Reclaiming Your Most Valuable Resource: Your Attention

Do you know where your phone is right now? If it beeps or vibrates, will you keep reading this or stop to check the notification?

Of course you’ll stop and check. We all do it. In fact, we’re chemically wired to stop and check. Texting and tweeting drives an addictive dopamine loop in our brains related to seeking and experiencing pleasure. Ironically, what addicts us is often the promise of connection, and yet many of us can’t make it through dinner with another human without one hand anxiously clutching our phones.

In a 1997 article called “Attention Shoppers!” Michael H. Goldhaber argued that with the glut of information available at our fingertips, what’s become truly valuable is our attention. In this new “Attention Economy,” Dr. Alan Jacobs asserts, “to ‘pay’ attention is not a metaphor.” So where are we spending our attention?

We sure are busy. It seems like there’s never enough time. We are too tired to do all the things we want to do. Our nervous systems are fried. And yes, many of us are working more and longer hours. But how much of our time is disappearing along with our attention while idly scrolling through Facebook?

A friend of mine recently decided to turn off his phone for several weeks. He signed out of all social media, communicating only by email. Though the whole reason he decided to do this was to focus on a period of intense work, he told me he felt much calmer and more relaxed. “It’s not that I don’t still waste time,” he said. “Of course I do. It’s just that it’s my time I’m wasting.”

Perhaps it indicates something about our cultural addiction that many of his friends balked at his decision. Rather than disconnecting from his friends, though, it meant he had to show up, committed to the time and place agreed upon, rich with attention to spend just on us.

Attention is one of the most intimate things you can offer to another person. So what would it mean to spend some attention on ourselves? What if the secret to health, wellness, and serenity was just beyond this little screen? What if it turns out you’re not actually that busy?

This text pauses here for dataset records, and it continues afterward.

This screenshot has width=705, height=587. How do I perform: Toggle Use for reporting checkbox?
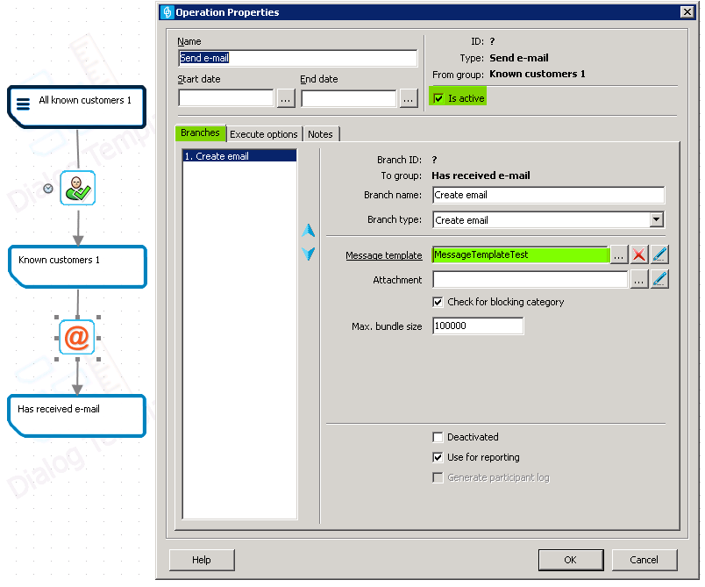pos(438,457)
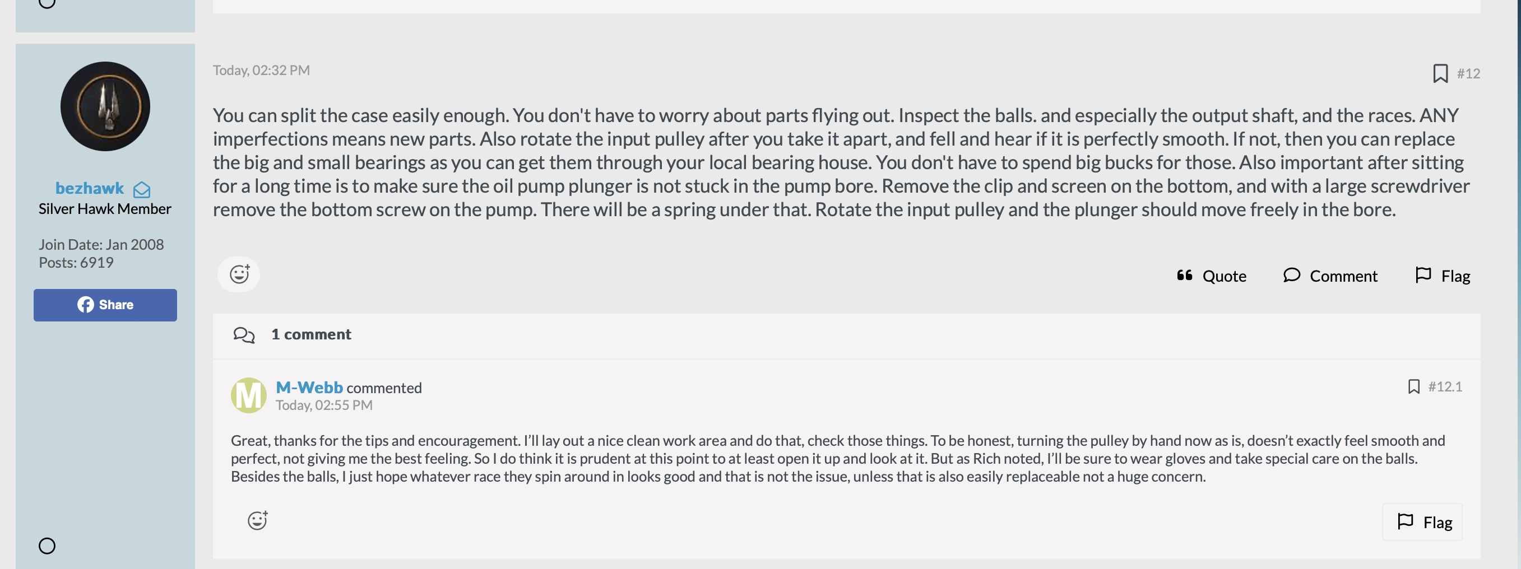Image resolution: width=1521 pixels, height=569 pixels.
Task: Select the circle at bottom of bezhawk's sidebar
Action: (47, 545)
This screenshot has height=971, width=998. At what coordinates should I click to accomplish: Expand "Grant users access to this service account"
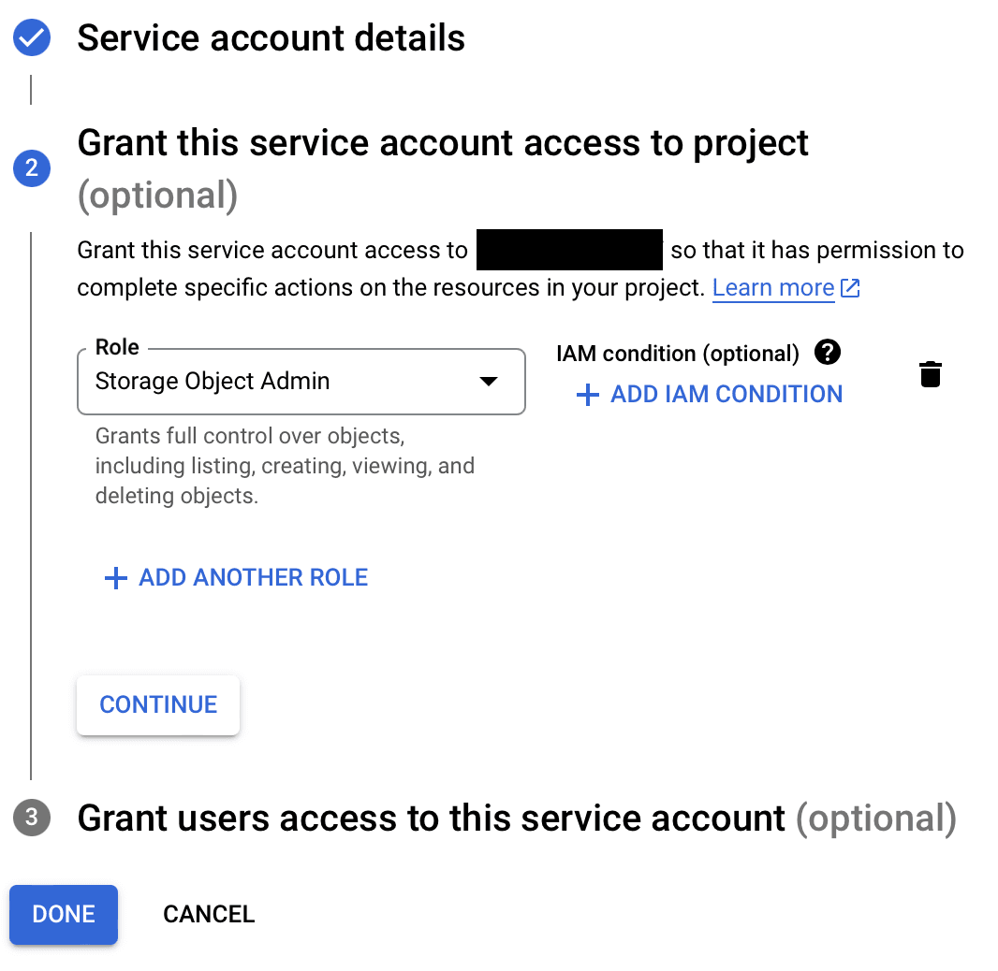click(x=431, y=819)
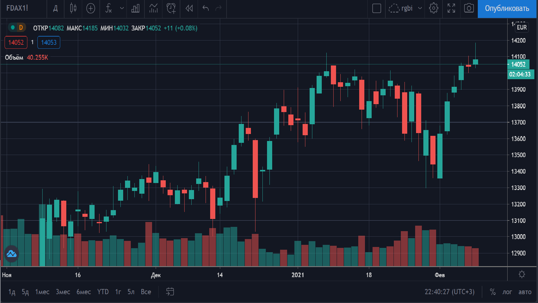Toggle the logarithmic scale option
This screenshot has width=538, height=303.
coord(507,292)
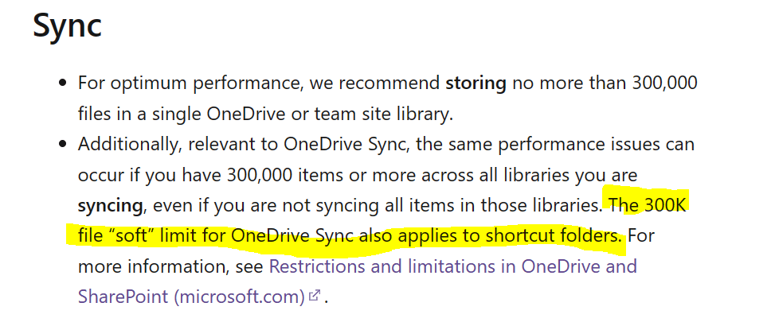Viewport: 775px width, 326px height.
Task: Click the second bullet point marker
Action: (x=62, y=145)
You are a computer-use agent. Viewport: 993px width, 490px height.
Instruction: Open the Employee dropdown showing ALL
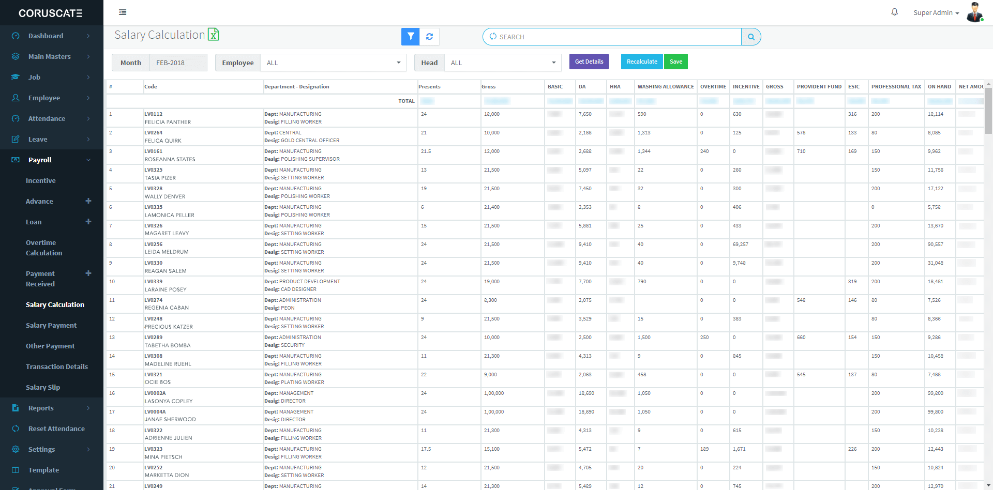[x=333, y=63]
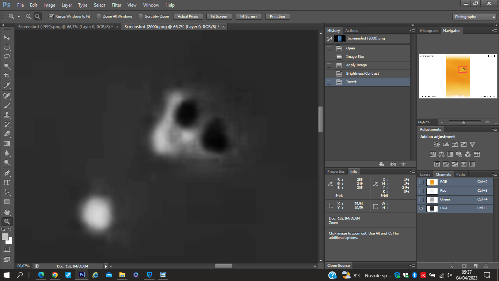Open the Photography workspace dropdown
Screen dimensions: 499x281
474,17
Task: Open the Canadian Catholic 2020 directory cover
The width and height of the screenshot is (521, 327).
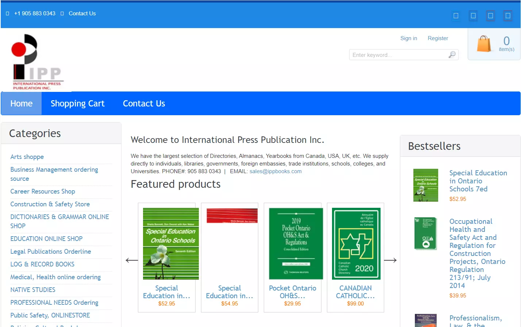Action: 356,244
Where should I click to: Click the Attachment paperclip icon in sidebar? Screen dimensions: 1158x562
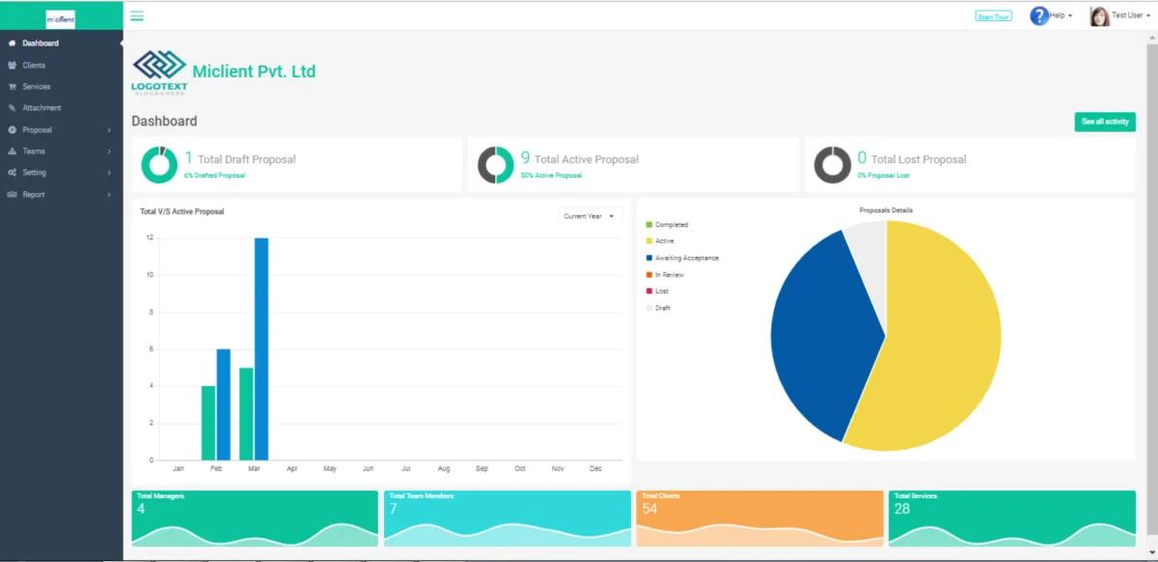(12, 108)
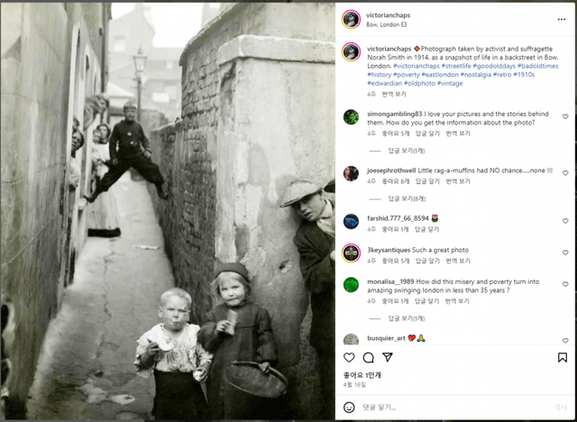Image resolution: width=577 pixels, height=422 pixels.
Task: Like the post with the heart icon
Action: pyautogui.click(x=349, y=357)
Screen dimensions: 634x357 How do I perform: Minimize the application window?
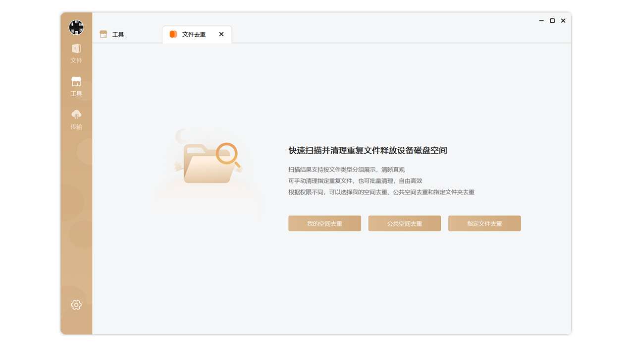click(541, 21)
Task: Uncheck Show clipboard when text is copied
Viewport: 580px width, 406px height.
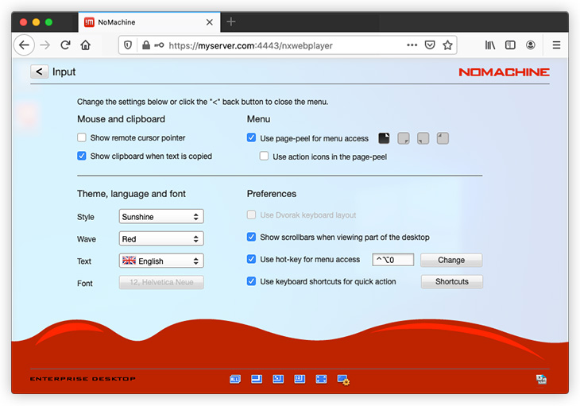Action: [x=82, y=157]
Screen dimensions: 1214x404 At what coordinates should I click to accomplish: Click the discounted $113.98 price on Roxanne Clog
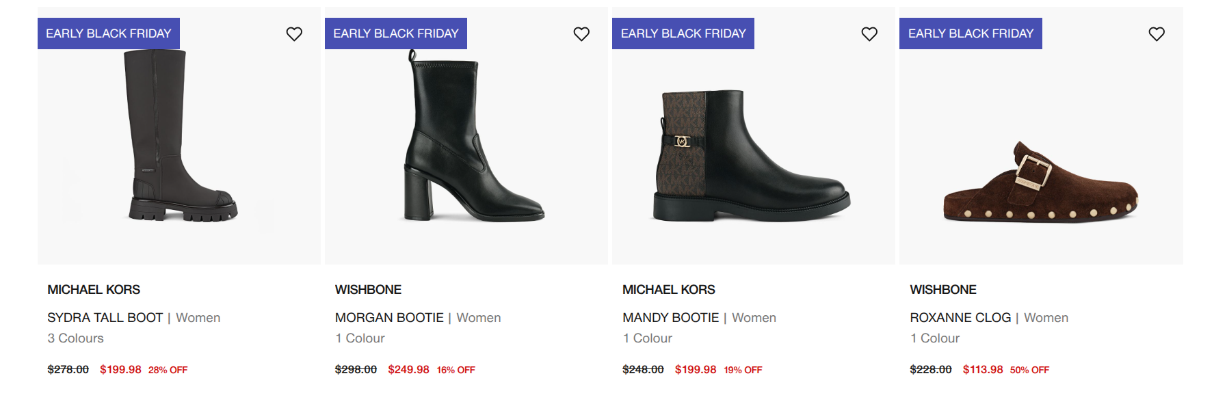pos(983,368)
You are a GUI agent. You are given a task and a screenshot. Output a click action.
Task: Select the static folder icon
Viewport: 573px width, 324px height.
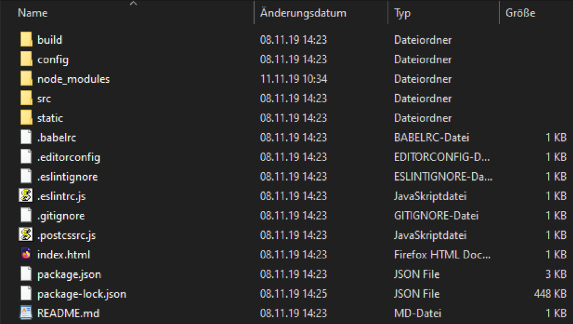click(x=26, y=118)
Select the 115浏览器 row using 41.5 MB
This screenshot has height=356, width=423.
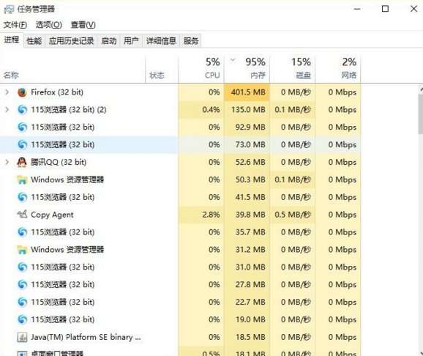[x=180, y=198]
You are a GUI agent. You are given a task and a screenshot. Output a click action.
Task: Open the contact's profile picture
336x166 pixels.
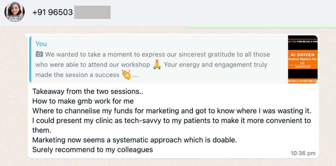14,12
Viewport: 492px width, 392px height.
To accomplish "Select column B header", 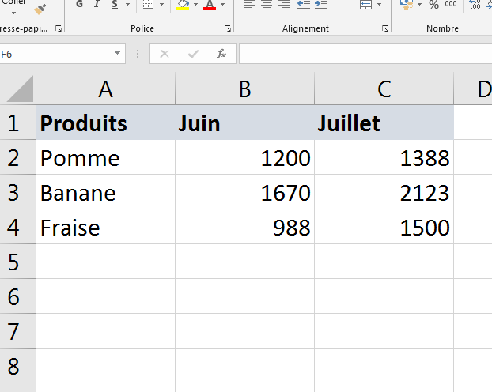I will [244, 89].
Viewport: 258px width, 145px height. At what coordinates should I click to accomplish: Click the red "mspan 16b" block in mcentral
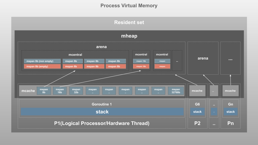coord(141,66)
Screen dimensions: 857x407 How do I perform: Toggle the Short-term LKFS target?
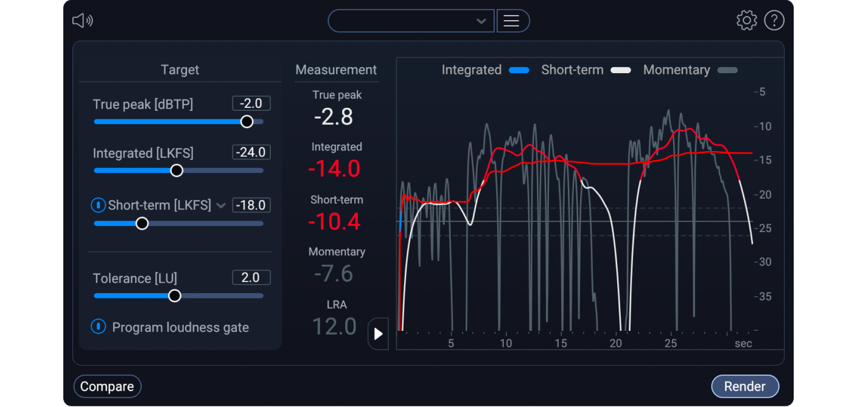coord(98,205)
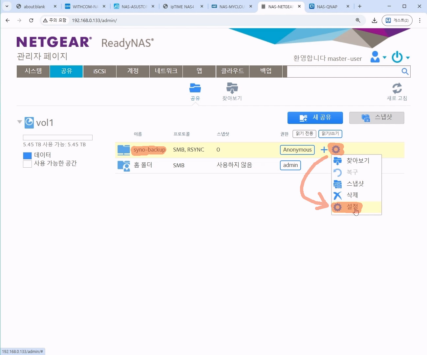Click the blue 데이터 legend swatch
The width and height of the screenshot is (427, 355).
(27, 155)
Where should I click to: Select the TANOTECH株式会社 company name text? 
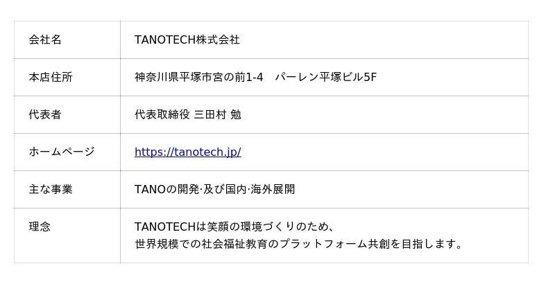tap(187, 40)
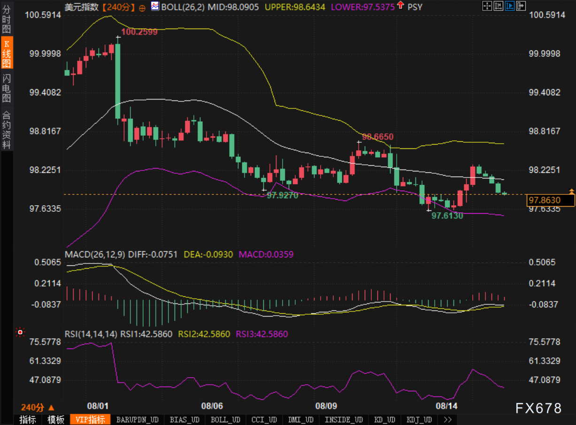Click the rightmost layout icon in top bar
The height and width of the screenshot is (425, 576).
pos(520,6)
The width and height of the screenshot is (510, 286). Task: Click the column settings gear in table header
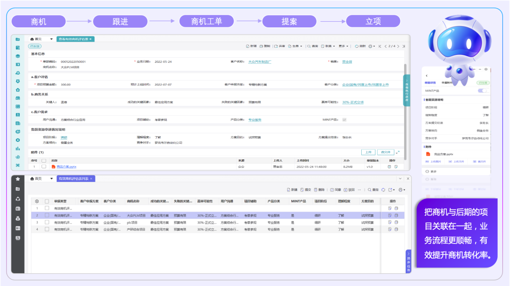pyautogui.click(x=37, y=201)
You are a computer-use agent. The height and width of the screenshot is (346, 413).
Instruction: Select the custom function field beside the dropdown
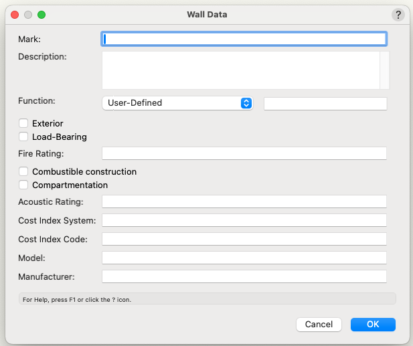(325, 103)
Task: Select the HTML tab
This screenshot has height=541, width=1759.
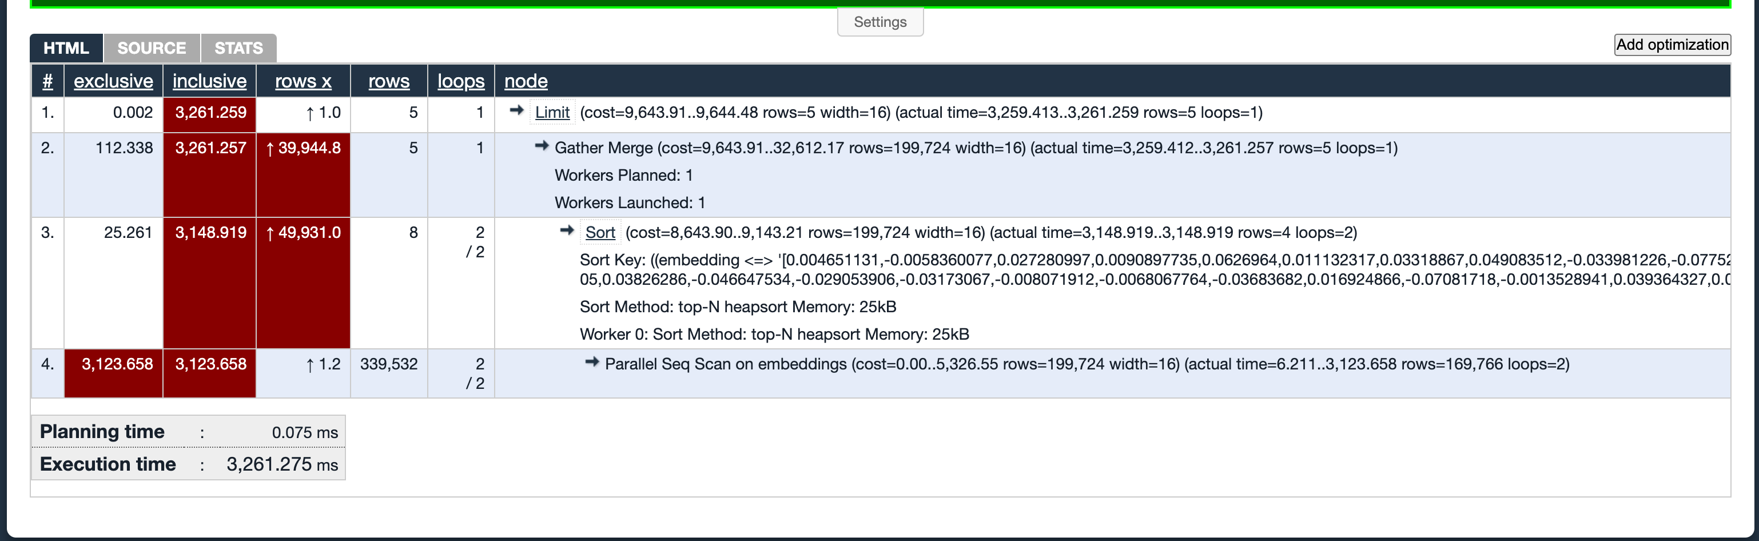Action: pyautogui.click(x=66, y=48)
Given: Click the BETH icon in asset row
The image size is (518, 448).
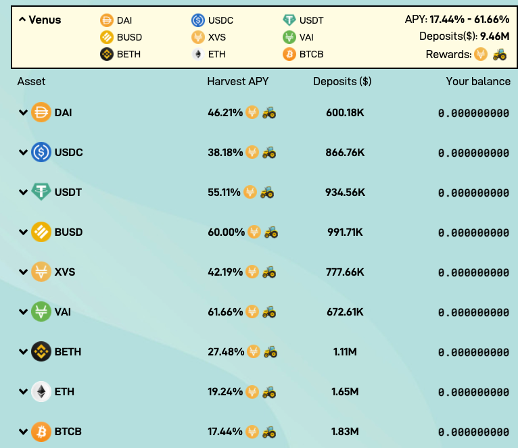Looking at the screenshot, I should 41,351.
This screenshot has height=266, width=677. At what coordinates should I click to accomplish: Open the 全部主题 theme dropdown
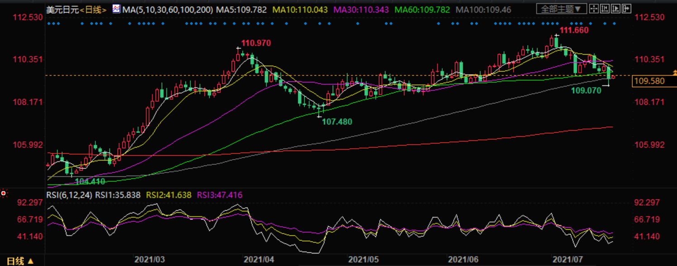click(x=561, y=9)
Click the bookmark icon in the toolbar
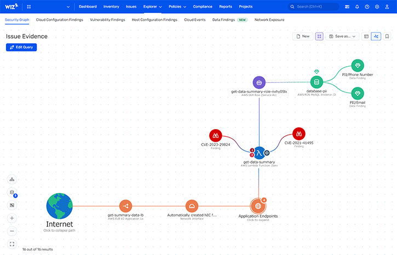 [x=387, y=37]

No one has a right to your attention but you. So in an effort to reclaim time and manage the crippling cultural attention debt, here are some things we can try:

  1. If possible, turn off the notifications on your phone. Mindfully choose when you want to check things, but don’t let a beep pull your focus.
  2. Leave your phone at home sometimes.
  3. When you step away from social media, sign out. The extra step to sign back in will give you a chance to ask yourself if that’s really what you want to do right now.
  4. When you are not at work, don’t check your work email. Remind yourself that truly resting now will make you more productive on Monday.
  5. Invite your friends to slow down with you. We’ve all created the expectation that texts and emails should be replied to within minutes. A friend of mine often leaves her phone at home all day, making some of her friends crazy. “What if it’s an emergency?” they ask. “If it’s really an emergency,” she responds, “call 911. Not me.”